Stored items
—————
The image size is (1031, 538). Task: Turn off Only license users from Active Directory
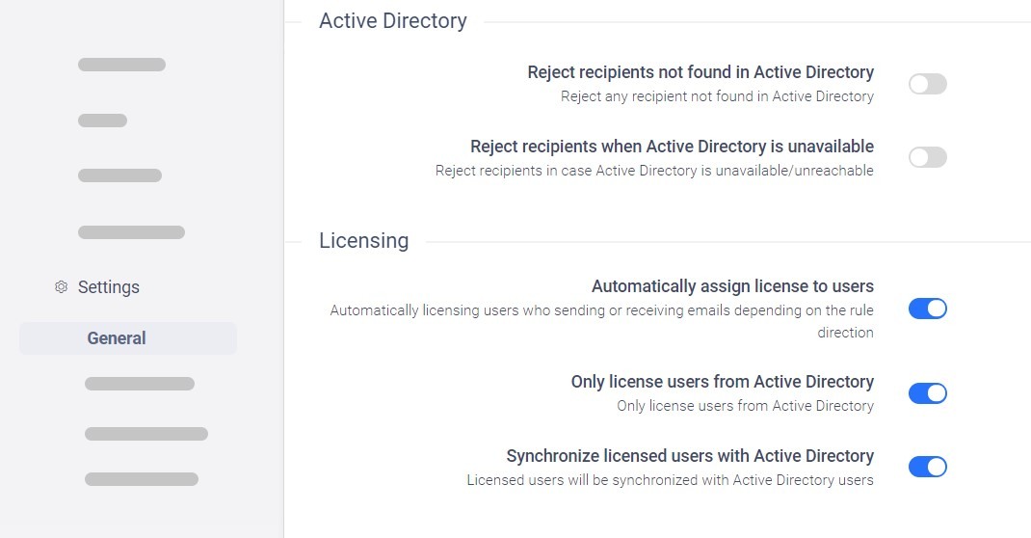click(x=927, y=393)
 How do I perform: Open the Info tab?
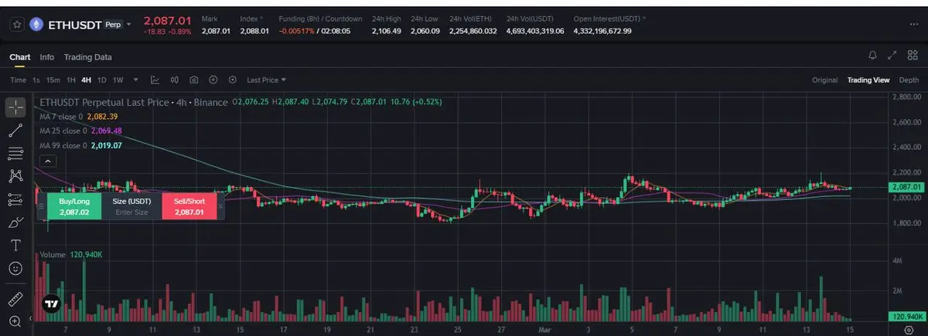(x=47, y=57)
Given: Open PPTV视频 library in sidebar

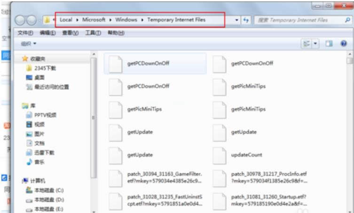Looking at the screenshot, I should point(45,115).
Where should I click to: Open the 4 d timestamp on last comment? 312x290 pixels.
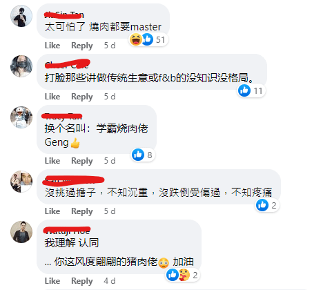pyautogui.click(x=110, y=281)
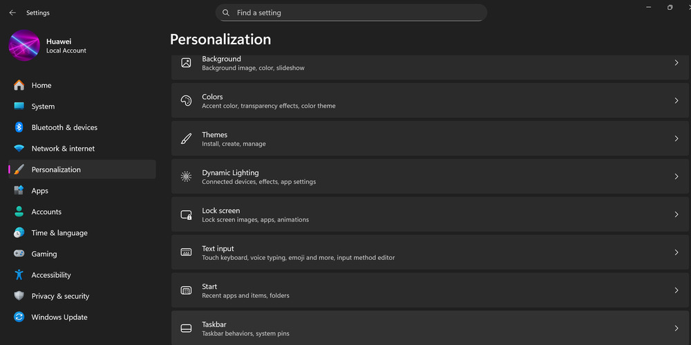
—————
» **Aim of the task**: Transcribe all the lines above exactly, apart from the pictures.

» **Answer section**:
The image size is (1031, 538). Task: Turn off Only license users from Active Directory
click(x=927, y=393)
 How do I perform: Open the Info tab?
(x=47, y=57)
Given: Open PPTV视频 library in sidebar

Looking at the screenshot, I should point(45,115).
Where should I click to: Open the 4 d timestamp on last comment? 312x290 pixels.
pyautogui.click(x=110, y=281)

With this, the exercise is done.